Results from the stop-signal task showed that pathological gamblers had prolonged SSRT (mean: 262.74 ms ± SE: 21.34 ms) compared with controls (212.19 ± 8.39 ms), P = 0.014 (one-tailed), thereby indicating impaired impulse control, as predicted (7, 17, 20, 26).
Subgroup analysis revealed that pathological gamblers without comorbid stimulant abuse had prolonged SSRT (268.23 ± 24.78 ms) compared with controls (212.19 ± 8.39 ms), P = 0.013 (one-tailed). Pathological gamblers with comorbid stimulant abuse also had prolonged SSRT (253.95 ± 42.46 ms) compared with controls (212.19 ± 8.39 ms), but this comparison did not reach significance (P = 0.11, one-tailed).
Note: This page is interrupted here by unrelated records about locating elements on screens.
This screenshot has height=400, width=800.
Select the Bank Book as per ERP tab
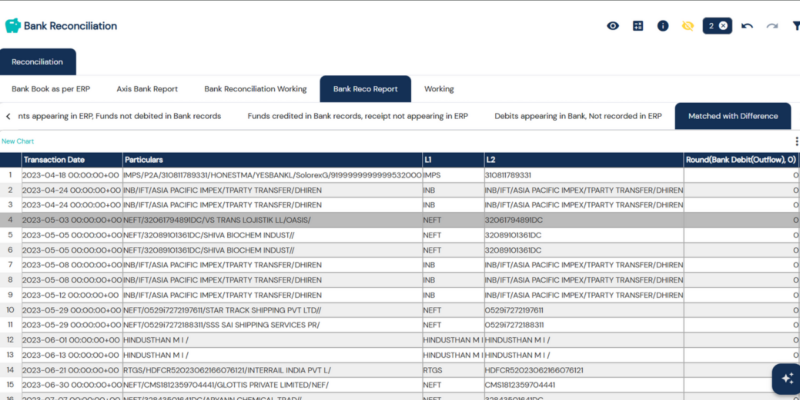tap(48, 89)
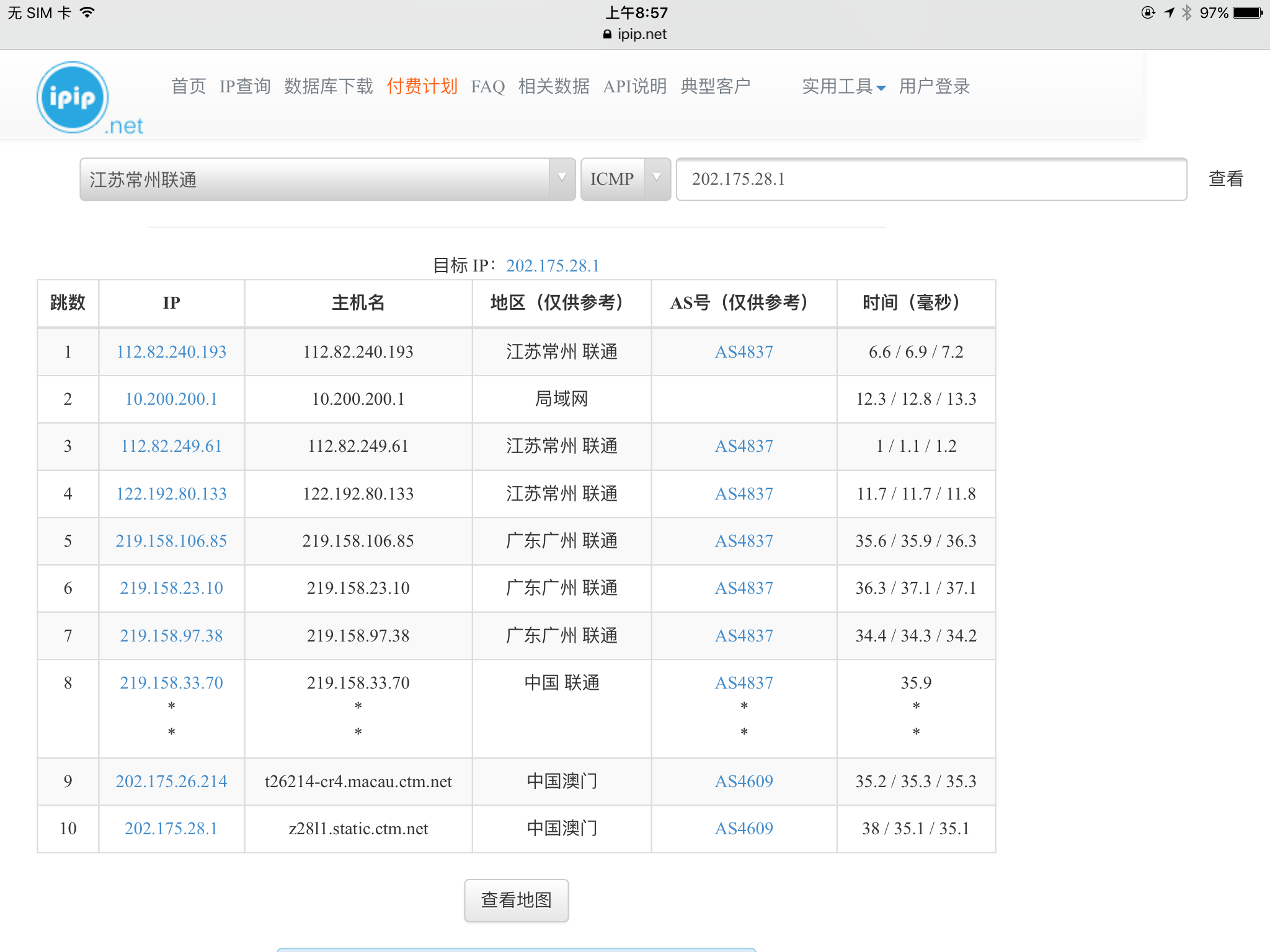Tap the WiFi status icon

coord(87,12)

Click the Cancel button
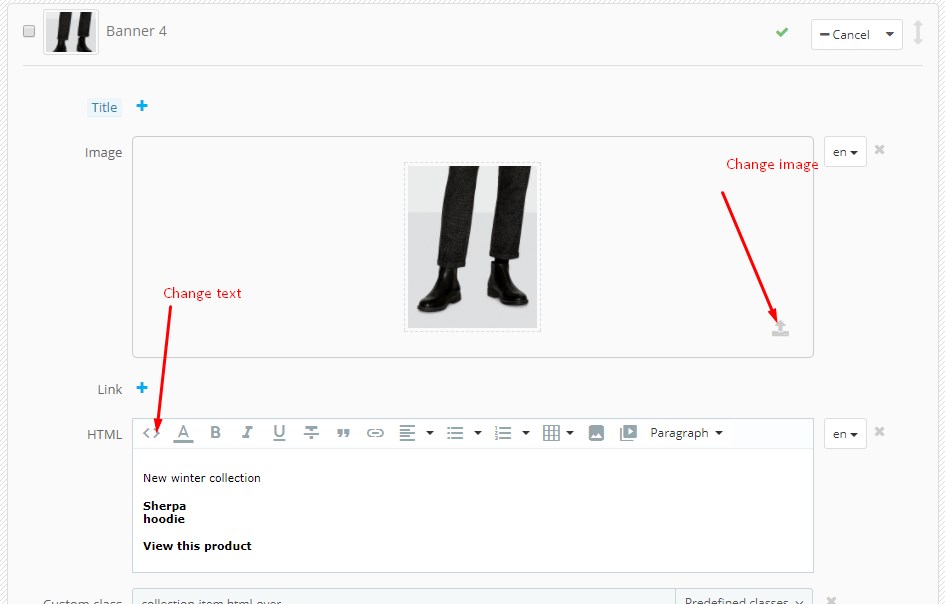[x=845, y=34]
Pathological gamblers did not differ from controls on measures of correct/incorrect nogo trials and SSD. This is in line with recent studies of patients suffering from addiction, where prolonged SSRTs were reported in addicted individuals compared with controls whereas no differences were reported on the other variables (17, 20, 26).
Gamma Synchronization Between ACC and PCC.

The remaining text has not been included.